● TASK:
Put every line of the items below into a numbered list, leaving out any blank lines.

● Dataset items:
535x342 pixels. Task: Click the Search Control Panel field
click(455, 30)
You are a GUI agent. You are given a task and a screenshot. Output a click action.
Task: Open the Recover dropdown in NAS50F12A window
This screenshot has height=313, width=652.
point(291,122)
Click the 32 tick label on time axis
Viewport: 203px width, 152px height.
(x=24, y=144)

● EXERCISE ANSWER:
1. 535x342 pixels. Task: Click the Search Control Panel field
2. click(455, 30)
3. You are a GUI agent. You are given a task and a screenshot. Output a click action.
4. Task: Open the Recover dropdown in NAS50F12A window
5. This screenshot has height=313, width=652.
6. point(291,122)
7. Click the 32 tick label on time axis
8. Viewport: 203px width, 152px height.
9. (x=24, y=144)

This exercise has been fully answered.